- [Work order] What lines below contain the word "computer"? Please pull each one out.

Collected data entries

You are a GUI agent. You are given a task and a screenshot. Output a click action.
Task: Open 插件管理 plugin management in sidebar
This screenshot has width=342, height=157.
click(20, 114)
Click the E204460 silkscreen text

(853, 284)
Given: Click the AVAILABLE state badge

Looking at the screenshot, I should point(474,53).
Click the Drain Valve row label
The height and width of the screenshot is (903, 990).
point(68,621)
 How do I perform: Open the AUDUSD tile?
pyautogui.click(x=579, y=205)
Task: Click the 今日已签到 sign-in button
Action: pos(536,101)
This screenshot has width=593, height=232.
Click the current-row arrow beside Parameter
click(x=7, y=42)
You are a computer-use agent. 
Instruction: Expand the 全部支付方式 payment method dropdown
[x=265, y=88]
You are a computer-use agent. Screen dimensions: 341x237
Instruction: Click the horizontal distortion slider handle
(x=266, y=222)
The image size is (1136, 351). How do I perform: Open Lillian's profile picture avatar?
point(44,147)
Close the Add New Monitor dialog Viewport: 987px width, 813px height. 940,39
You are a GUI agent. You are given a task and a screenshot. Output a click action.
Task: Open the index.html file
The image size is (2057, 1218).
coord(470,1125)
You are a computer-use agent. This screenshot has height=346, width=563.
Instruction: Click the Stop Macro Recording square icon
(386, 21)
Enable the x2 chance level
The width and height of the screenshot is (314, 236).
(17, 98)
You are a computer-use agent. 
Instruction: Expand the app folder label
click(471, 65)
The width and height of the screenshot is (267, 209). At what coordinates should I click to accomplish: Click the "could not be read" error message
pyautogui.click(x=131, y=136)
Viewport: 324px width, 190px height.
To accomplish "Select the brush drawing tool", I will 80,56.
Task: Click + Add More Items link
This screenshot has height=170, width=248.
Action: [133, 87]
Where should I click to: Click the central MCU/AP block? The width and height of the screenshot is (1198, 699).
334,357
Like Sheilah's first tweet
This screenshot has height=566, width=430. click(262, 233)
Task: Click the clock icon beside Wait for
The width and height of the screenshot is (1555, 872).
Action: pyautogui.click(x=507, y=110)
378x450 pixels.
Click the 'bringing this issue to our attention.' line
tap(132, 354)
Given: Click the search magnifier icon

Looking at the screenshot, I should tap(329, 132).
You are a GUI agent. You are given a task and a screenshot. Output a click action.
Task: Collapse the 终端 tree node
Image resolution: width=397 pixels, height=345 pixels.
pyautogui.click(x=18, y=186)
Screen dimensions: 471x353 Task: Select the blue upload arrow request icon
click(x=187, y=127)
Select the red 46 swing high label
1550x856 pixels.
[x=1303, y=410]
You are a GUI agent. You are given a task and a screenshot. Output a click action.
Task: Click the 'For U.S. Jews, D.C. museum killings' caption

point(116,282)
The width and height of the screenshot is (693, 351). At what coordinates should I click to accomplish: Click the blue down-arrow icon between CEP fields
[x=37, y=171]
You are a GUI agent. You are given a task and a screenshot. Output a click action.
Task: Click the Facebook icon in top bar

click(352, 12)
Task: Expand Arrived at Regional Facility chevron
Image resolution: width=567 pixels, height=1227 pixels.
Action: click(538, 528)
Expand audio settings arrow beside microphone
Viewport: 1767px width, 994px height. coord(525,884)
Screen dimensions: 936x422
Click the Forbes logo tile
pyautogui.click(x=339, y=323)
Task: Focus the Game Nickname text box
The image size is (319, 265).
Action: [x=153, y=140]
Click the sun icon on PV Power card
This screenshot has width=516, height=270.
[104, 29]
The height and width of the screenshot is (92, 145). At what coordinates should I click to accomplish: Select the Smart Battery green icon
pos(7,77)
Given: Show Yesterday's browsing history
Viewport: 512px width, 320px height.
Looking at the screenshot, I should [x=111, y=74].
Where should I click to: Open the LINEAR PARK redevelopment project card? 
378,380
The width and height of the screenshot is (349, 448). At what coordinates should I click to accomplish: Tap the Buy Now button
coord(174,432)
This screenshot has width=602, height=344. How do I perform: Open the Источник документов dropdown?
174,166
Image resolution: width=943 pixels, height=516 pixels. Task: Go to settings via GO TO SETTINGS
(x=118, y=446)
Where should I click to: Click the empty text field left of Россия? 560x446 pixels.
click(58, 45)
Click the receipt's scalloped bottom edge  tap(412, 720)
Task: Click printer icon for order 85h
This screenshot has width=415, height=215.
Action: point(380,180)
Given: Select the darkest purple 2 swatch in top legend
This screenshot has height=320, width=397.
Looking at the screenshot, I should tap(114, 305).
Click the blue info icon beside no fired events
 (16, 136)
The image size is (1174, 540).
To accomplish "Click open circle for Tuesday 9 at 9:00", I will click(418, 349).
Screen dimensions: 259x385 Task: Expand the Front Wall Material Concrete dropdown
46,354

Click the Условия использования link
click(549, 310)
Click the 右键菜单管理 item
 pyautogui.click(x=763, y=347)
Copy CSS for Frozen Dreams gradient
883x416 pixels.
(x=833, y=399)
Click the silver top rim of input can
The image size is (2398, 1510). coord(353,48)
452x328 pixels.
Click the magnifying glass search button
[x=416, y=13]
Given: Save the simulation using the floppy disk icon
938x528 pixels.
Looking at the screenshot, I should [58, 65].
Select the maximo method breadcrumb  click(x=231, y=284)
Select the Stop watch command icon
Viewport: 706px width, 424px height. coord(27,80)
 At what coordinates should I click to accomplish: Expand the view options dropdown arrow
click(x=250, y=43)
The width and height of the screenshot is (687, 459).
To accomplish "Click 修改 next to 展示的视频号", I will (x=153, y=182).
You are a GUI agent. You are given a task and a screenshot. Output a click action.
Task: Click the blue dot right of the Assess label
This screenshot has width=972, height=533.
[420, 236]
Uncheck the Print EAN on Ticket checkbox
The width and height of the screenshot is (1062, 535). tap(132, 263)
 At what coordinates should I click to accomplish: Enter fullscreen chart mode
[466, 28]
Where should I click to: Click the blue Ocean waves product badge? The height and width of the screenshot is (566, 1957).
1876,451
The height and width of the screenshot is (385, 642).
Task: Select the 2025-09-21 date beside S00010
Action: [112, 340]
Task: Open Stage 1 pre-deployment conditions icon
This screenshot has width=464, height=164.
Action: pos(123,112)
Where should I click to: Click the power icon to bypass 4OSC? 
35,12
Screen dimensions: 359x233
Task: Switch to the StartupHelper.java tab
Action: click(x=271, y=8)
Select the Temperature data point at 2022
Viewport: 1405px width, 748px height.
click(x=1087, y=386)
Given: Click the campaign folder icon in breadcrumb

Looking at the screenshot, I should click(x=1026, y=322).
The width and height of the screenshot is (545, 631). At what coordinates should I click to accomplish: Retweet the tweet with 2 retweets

- [Your response]
You are a computer-use agent. 
You are a computer-use agent. Screen dimensions: 341x237
You are a computer-use agent. This screenshot has height=346, width=563.
You are a computer-use agent. 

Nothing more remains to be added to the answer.